DATA SHOWN:
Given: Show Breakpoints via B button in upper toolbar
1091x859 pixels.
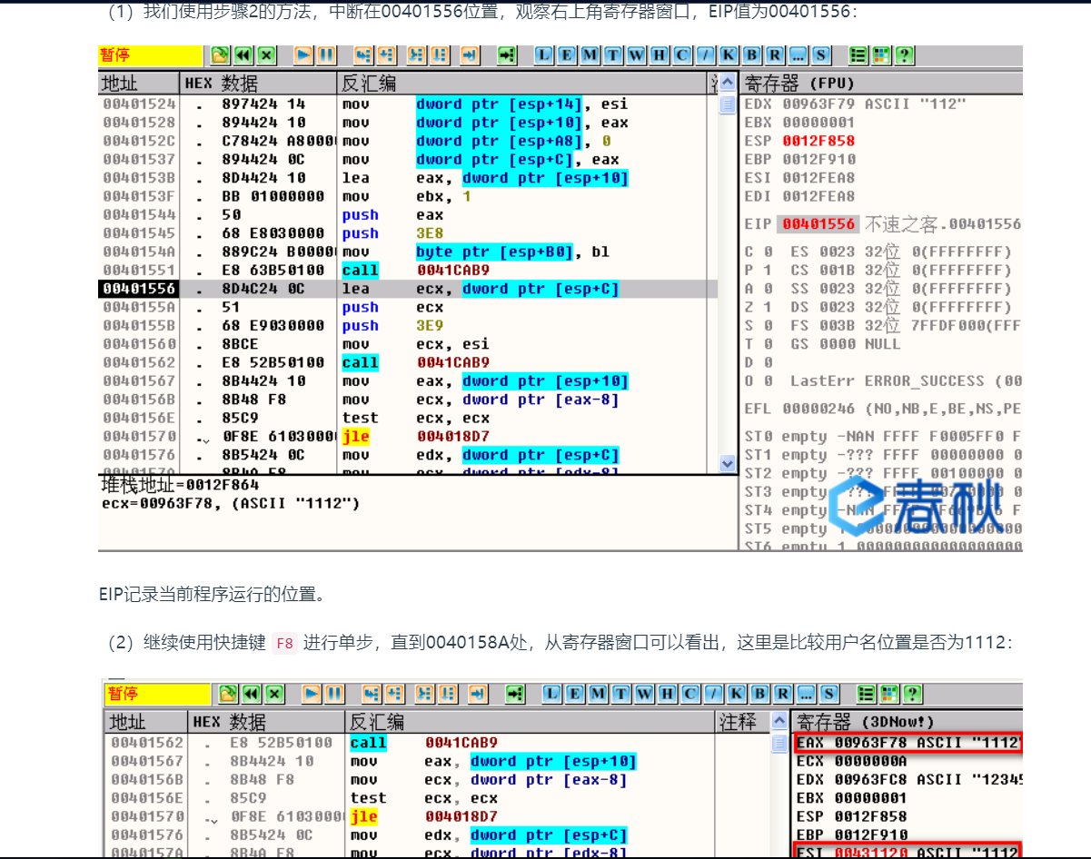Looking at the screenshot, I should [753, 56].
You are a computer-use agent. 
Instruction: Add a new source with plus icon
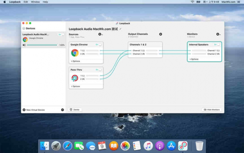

TASK INSTRUCTIONS:
Please transcribe the material above exactly as written. Leave the pictures out.

FINISHED EXERCISE:
Given: Show Breakpoints via B button in upper toolbar
1091x859 pixels.
Looking at the screenshot, I should [753, 56].
You are a computer-use agent. 
Instruction: Add a new source with plus icon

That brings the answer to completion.